The literate programming paradigm is remarkably convenient. If you find a mistake in your data, you do not have to re-run all of your routines, make all-new graphs and insert the results into your report. You simply edit the data file and push a button to re-knit your report. Reports can be distributed as hard-copies or published immediately to the web. They need not be static documents, either. With appropriate formatting they can be knit into interactive documents that can be read by anyone with a computer that runs R, or that can be hosted on the web by special “Shiny” servers that run R on the back end.
Remarkably, all of the above tools are completely free. (R is free by design. RStudio exists in free and commercial versions. Github charges a monthly fee only for private repositories. Shiny servers come in free and commercial versions as well.) Students therefore have access to all of them. Nowadays when I advise an honors thesis or summer research project involving data analysis, I make sure that the student reviews R and we always begin with a Git and GitHub tutorial.
I entered the world of data computing with great reluctance, and only because I saw the benefits of teaching statistics with R, even for elementary students. The first edition of Reproducible Research with R and RStudio was an invaluable companion in the early stages of my journey, and I trust that the second edition will be equally useful to aspiring data analysts.

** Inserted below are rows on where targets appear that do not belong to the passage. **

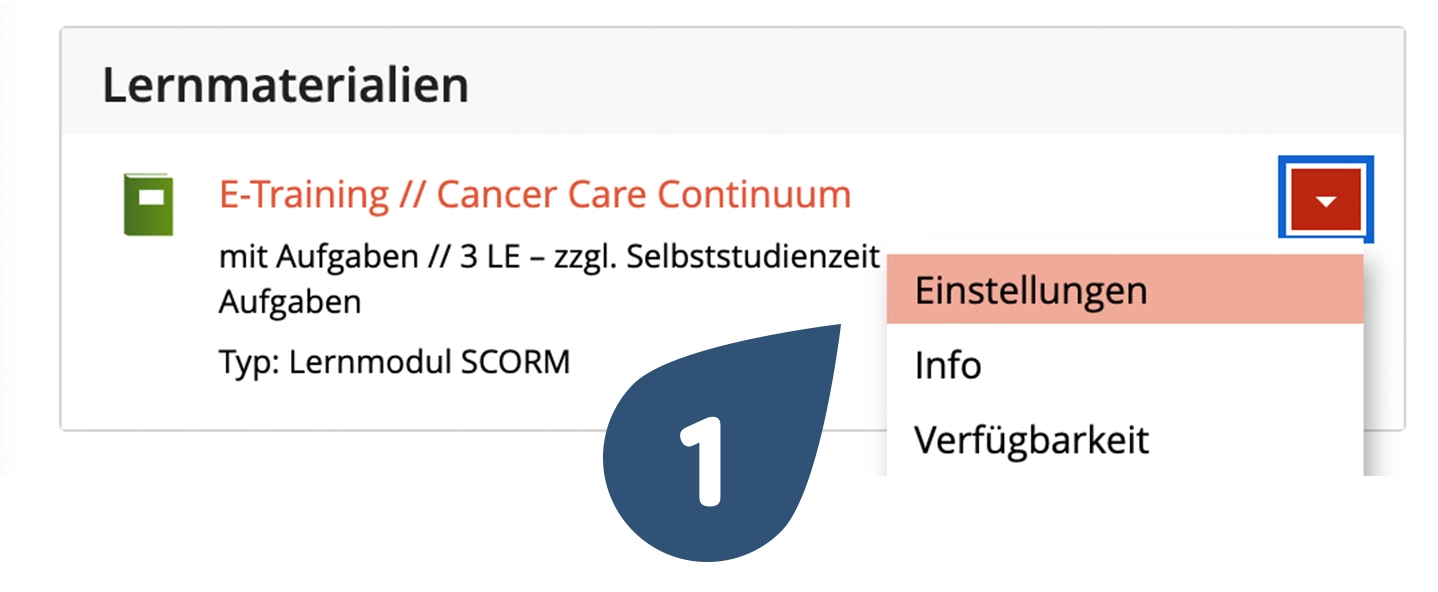
Task: Click the description text mit Aufgaben // 3 LE
Action: click(x=400, y=257)
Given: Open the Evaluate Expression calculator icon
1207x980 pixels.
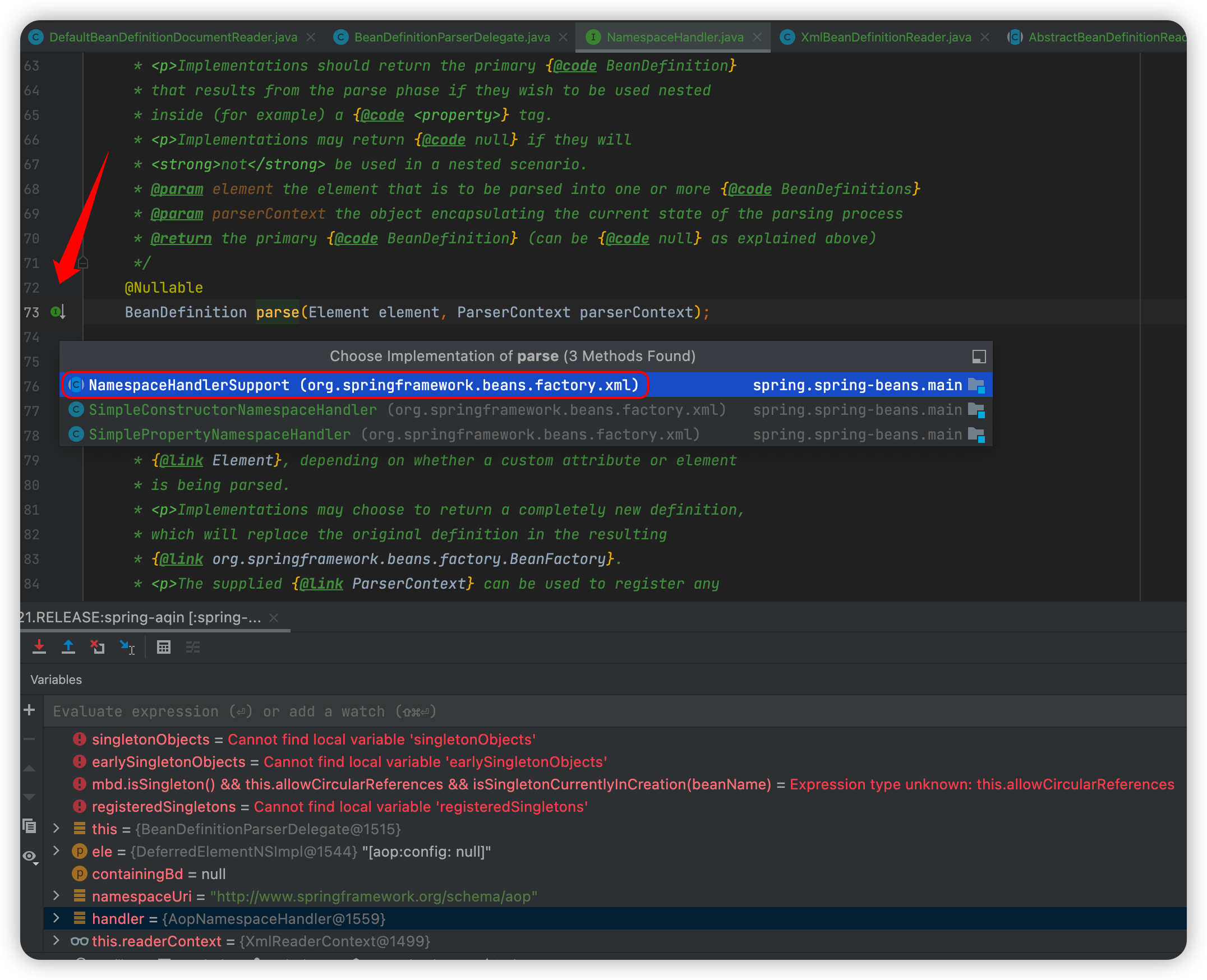Looking at the screenshot, I should tap(164, 647).
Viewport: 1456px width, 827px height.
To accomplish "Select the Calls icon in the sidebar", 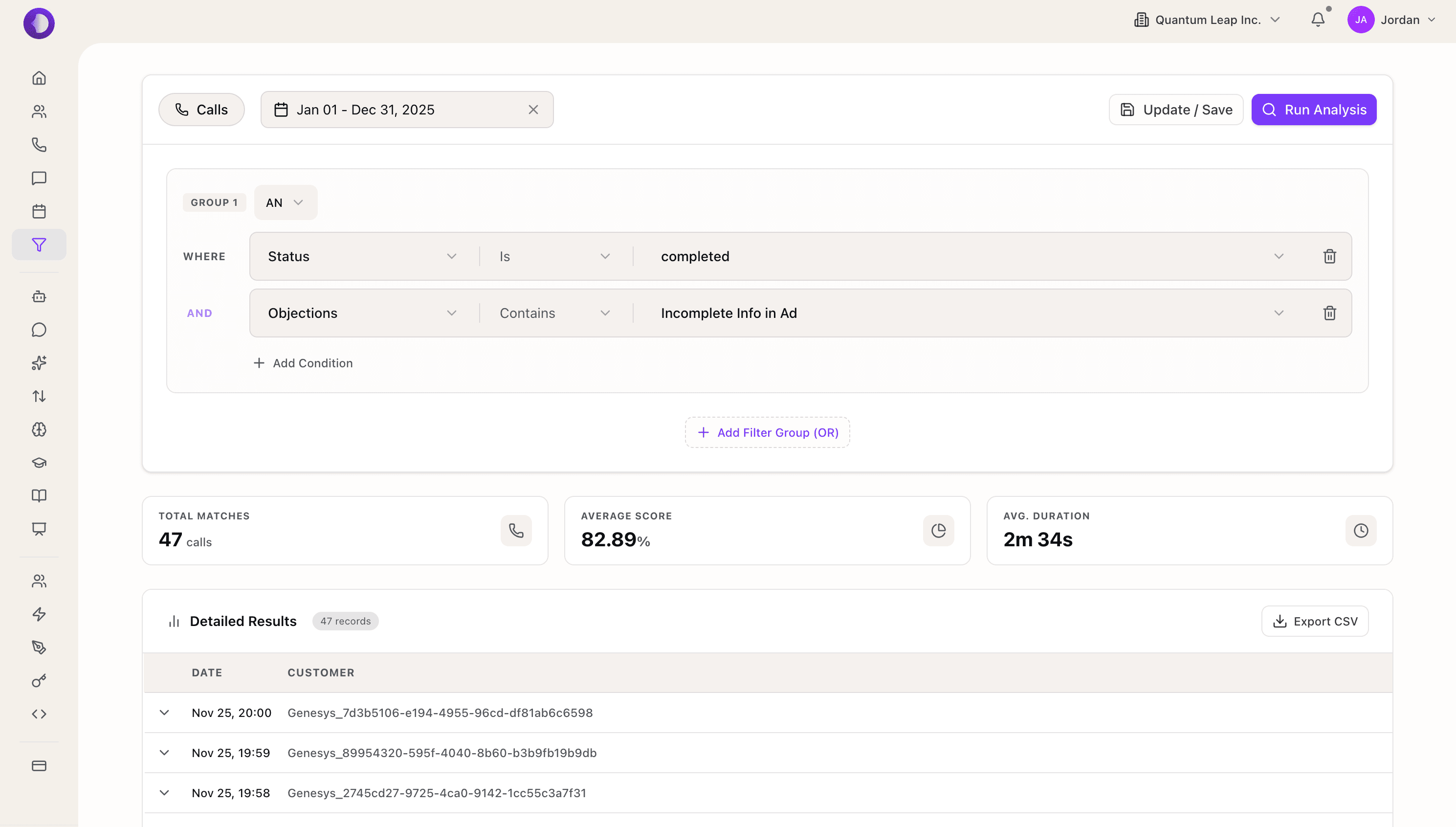I will (39, 145).
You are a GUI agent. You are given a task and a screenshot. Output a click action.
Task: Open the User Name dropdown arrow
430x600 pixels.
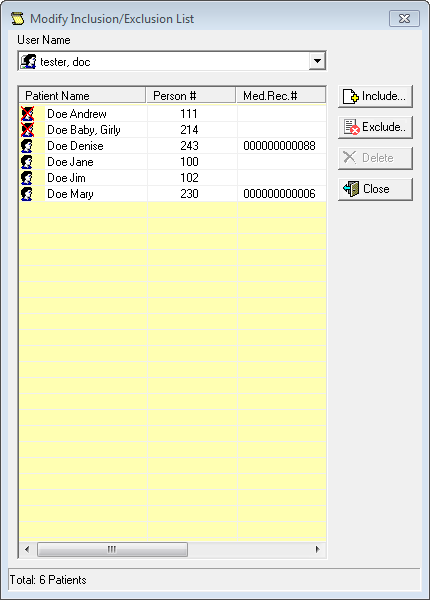tap(317, 61)

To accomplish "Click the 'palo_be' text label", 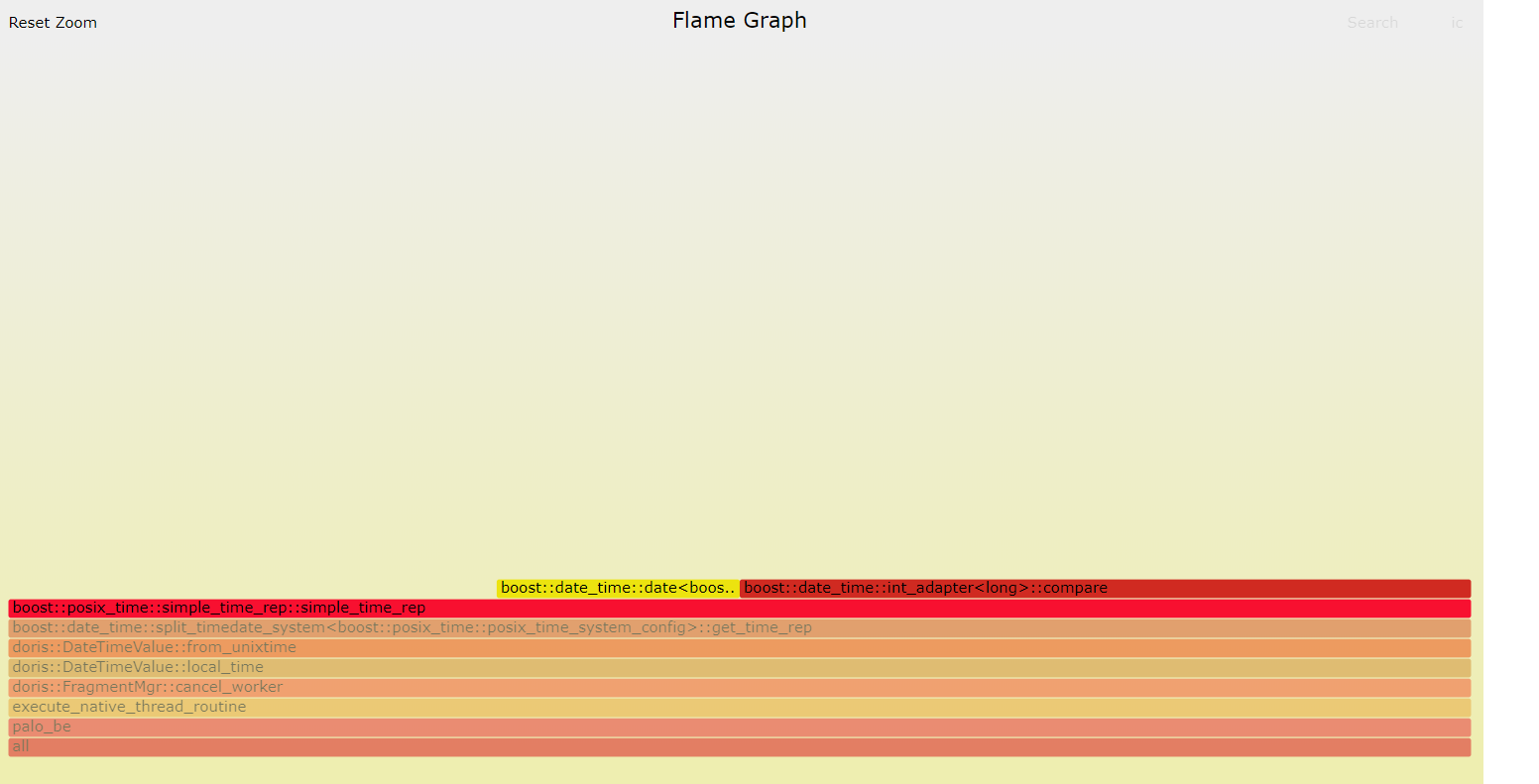I will (x=42, y=728).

Addendum: The following additional resources may be of interest to fellow instructors:
- For insights into the R language beyond basic procedural programming and statistical commands, consult The Art of R Programming by Norman Matloff, and then Advanced R by the noted R developer Hadley Wickham (available free online at http://adv-r.had.co.nz/).
- R has a steep learning curve, but it is when suitably modified it may be used to teach undergraduates — even non-majors in elementary courses. Most of the necessary mediation is accomplished by Project Mosaic (http://mosaic-web.org/), which has developed the mosaic package for R (https://cran.r-project.org/web/packages/mosaic/index.html). An even more simplified approach is implemented in the tigerstats package (https://cran.r-project.org/web/packages/tigerstats/index.html).
- Students will learn a bit of R in your statistics courses, but if you want them to sharpen their R skills, become acquainted with advanced data collection, Git and GitHub, then you need not design instructional materials all on your own. Refer students to the Coursera’s Data Science Specialization (https://www.coursera.org/specialization/jhudatascience/1/courses). The courses themselves may be taken for free (with no certificate earned), and they are excellent as assignments to student prior to a research project, or as part of a data analysis capstone course.
Homer White is Professor of Mathematics at Georgetown College, in Kentucky. A typical Jack-of-All-Trades small-college mathematician, he enjoys the teaching of statistics at all levels, statistical consultation, and even institutional research. His interests and occasional forays into research in the history of mathematics include the geometrical works of Leonhard Euler and the mathematics of classical India.